La GRC veut garder le secret sur sa technologie lors d’un procès

La «police du renseignement criminel» (intelligence-led policing) implique, en partie, de savoir calculer les probabilités qu’un événement arrive et ensuite de permettre d’agir avant que les crimes ne soient commis. L’élément fondamental d’une telle police est donc la collecte d’information. Elle permet d’identifier des zones dangereuses et des délinquants particulièrement actifs. Un des facteurs qui la rend possible est l’apparition de nouvelles technologies qui ont permis d’analyser plus facilement le renseignement. De plus, dans la police du renseignement criminel, on ne se concentre plus uniquement sur les événements, mais surtout sur leurs auteurs. Dernièrement, un événement remet en question l’utilisation de telles technologies et aussi démontre la volonté des différentes agences qui font du renseignement de ne pas dévoiler leurs techniques.

Durant la période entre 2010 et 2012, des détectives de la Gendarmerie royale du Canada (GRC) ont utilisé une nouvelle technologie qui permettrait d’identifier différents appareils mobiles comme les cellulaires, probablement un IMSI catcher de marque Stingray qui sert à intercepter les communications. Cette technologie a été mobilisée lors d’une enquête impliquant plusieurs membres de la mafia qui s’envoyaient des messages cryptés à l’aide de téléphones BlackBerry. À la suite du meurtre d’un homme impliqué dans ce groupe, Salvatore, la GRC a transféré les informations qu’elle avait récoltées à la police locale de Montréal pour éviter que la situation ne dégénère. Cela a mené à l’arrestation de 7 individus.

Suite à ces arrestations, la défense à aussitôt demandé à ce que la GRC dévoile les caractéristiques de sa technologie d’information comprenant entre autres, le fabricant, son usage pratique et si celle-ci respecte les lois du Canada. En novembre dernier, un juge de la Cour Supérieure du Québec a ordonné que la GRC donne des détails sur cette nouvelle technologie lors du procès, car les accusés avaient le droit d’en connaître plus à ce propos. La Couronne a alors fait appel à cette décision, en affirmant que la révélation de telles informations permettraient d’identifier les méthodes de la GRC et qu’elles permettraient de les contourner. La Couronne et la défense doivent participer, le 30 mars 2016, à une audience permettant de décider s’ils doivent dévoiler les détails d’une telle technique de collecte d’information lors du procès des accusés.

La défense croit que la technologie utilisée durant l’enquête permet de collecter les données des cellulaires en agissant comme une tour et en les incitant à lui communiquer des informations. Les IMSI catchers, ou cell-site simulators, sont une technologie controversée déjà utilisée aux États-Unis, souvent sous le nom de «Stingrays». Dans plusieurs États, les différentes polices utilisant cette technologie s’opposent aussi au dévoilement de ces informations. Malgré tout, certaines ont du dévoiler les détails d’une telle utilisation comme le NYPD.

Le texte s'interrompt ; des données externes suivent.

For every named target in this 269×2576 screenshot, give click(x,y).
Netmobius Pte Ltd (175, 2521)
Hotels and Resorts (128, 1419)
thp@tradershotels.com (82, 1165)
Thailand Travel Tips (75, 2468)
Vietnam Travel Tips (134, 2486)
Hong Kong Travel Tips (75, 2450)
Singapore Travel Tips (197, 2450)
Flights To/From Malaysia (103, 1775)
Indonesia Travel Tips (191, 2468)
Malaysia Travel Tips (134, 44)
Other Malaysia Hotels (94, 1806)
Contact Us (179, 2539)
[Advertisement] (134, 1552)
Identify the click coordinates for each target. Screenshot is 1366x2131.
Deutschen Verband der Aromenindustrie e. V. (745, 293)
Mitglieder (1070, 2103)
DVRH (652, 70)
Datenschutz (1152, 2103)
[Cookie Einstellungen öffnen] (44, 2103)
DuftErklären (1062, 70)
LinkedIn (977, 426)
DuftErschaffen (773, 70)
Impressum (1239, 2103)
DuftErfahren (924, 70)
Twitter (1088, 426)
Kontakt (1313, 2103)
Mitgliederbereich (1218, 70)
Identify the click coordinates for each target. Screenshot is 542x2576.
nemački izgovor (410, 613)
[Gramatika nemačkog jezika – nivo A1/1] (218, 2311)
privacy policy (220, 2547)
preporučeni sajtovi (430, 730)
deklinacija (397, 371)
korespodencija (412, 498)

Il est possible de comprendre en quoi cette situation est problématique pour la GRC et les autres services policiers ou de renseignement utilisant cette technologie. En effet, il est dans leur intérêt que cette technique de renseignement reste secrète. Si elle était connue du public, les criminels trouveraient des moyens de se protéger contre elle. Le sujet est tellement sensible que lorsque l’on demande des informations à propos de ces technologies, les différentes polices restent très évasives sur le sujet ou lorsqu’elles sont obligées de répondre à certaines questions, l’information donnée est lourdement censurée. Cette affaire est donc particulièrement importante, puisque cela serait la première fois que la GRC aurait été prise sur le fait et obligée de divulguer des informations sensibles au sujet de cette technologie.

Cela amène donc un questionnement: les avocats de la Couronne ont laissé entendre qu’il existait un privilège policier en matière de technique d’enquête criminelle et qu’il doit être respecté. D’un autre côté, le citoyen a le droit d’accès à l’information, il faut donc se demander s’il est nécessaire de contourner ce droit en invoquant un privilège, lorsque l’on parle d’assurer l’efficacité des techniques policières.

Finalement, il est aussi possible de se demander de la légalité de cette technologie. En effet, celle-ci est assez puissante pour permettre d’espionner une grande partie de la population. Peut-on décider d’espionner à leur insu des milliers de citoyens? Doit-on imposer des balises quant à l’usage que l’on peut faire avec les divers renseignements obtenus? Le fait que cette méthode ait été exposée remet sur le devant de la scène ces questions.